Deceased Vietnam Veteran Receives Purple Heart 50 Years Later

Capt. Lawrence “Larry” Oliveira. Photo Courtesy: ʻOhana Oliveira.
Photo Courtesy: ʻOhana Oliveira

A deceased Vietnam War veteran will receive a Purple Heart 50 years after a rocket-propelled grenade hit him.

Family members of the late Capt. Lawrence “Larry” R. Oliveira of Nahiku received the award on his behalf during a ceremony on Monday at the Makawao Veterans Cemetery, the Maui News reported.

“It’s about time,” said Thomas “Tommy” Duarte, who attended officer cadet school with Oliveira, and gave Oliveira’s daughters the Purple Heart medal in front of an audience of 700 people.

It is one of two honors Oliveira’s family and other Maui veterans lobbied for him to receive after his death. After two years, Oliveira’s name will also be inscribed on the Vietnam Veterans Memorial in Washington, DC— an honor difficult to obtain for wounded veterans who died outside of Vietnam.

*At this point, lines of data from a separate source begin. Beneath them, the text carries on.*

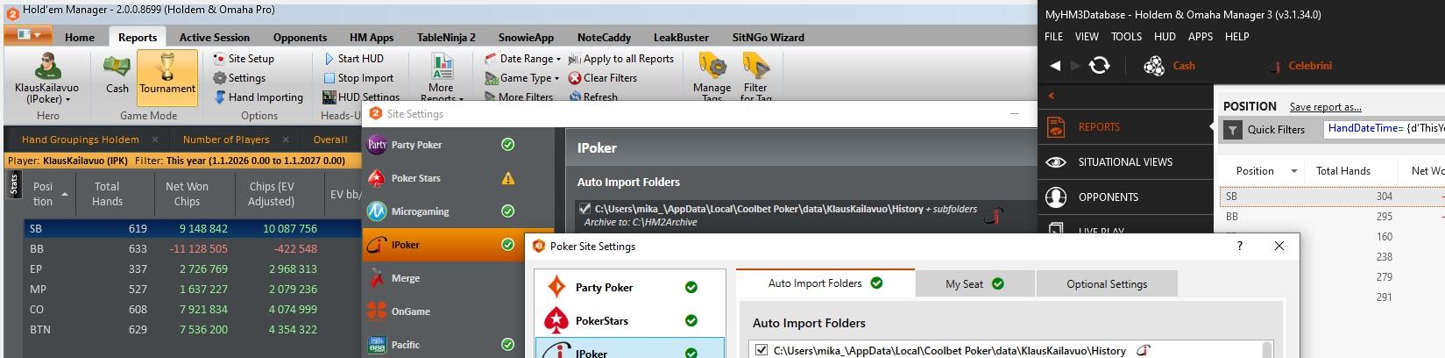The image size is (1445, 358).
Task: Uncheck the HM2 IPoker auto import folder
Action: 584,209
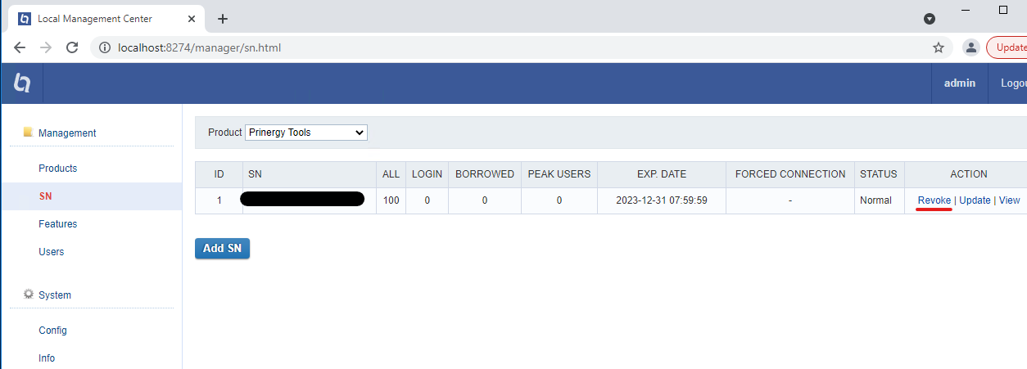1027x369 pixels.
Task: Click the Local Management Center logo icon
Action: coord(22,83)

Oliveira returned to Hawaii after he was injured in 1969. During that period of time, he underwent multiple surgeries to remove shrapnel from his right shoulder and spent a year undergoing physical therapy to regain the use of the arm. Not all the shrapnel could be removed.

Oliveira’s shoulder and arm was pieced together with skin grafts and an iron rod, leading to his medical discharge from the military in December 1970.

The Vietnam veteran lived in Maui, worked for the county, and started a ranch in Nahiku before he passed away on May 10, 1974, from complications due to the shrapnel being in his body.

He left behind five daughters, the youngest being three months old at the time and the eldest being nine years old.

“Daddy was always a hero to us,” the surviving sisters said. “Now, he will be a hero to the millions of others who visit the Vietnam Veterans Memorial wall.”

Oliveira is not the first Vietnam veteran to receive a Purple Heart five decades later.

In May, Army Staff Sgt. Timothy Shelton, of Ohio, was honored with a Purple Heart 50 years after he was wounded when a land mine exploded on him while he was on patrol. After Shelton recovered, he served as a drill sergeant at Fort Leonard Wood, Missouri, before his discharge in 1971.

A clerk mistakenly wrote that there was no evidence he was wounded in battle in his discharge papers, but Shelton chose to keep quiet about it and not correct the record.

Fifty years later, Shelton reached out to Sen. Rob Portman’s (R-OH) office regarding a disability claim when the issue came up.  At that time, Portman honored Shelton with a Purple Heart ceremony in May—50 years later.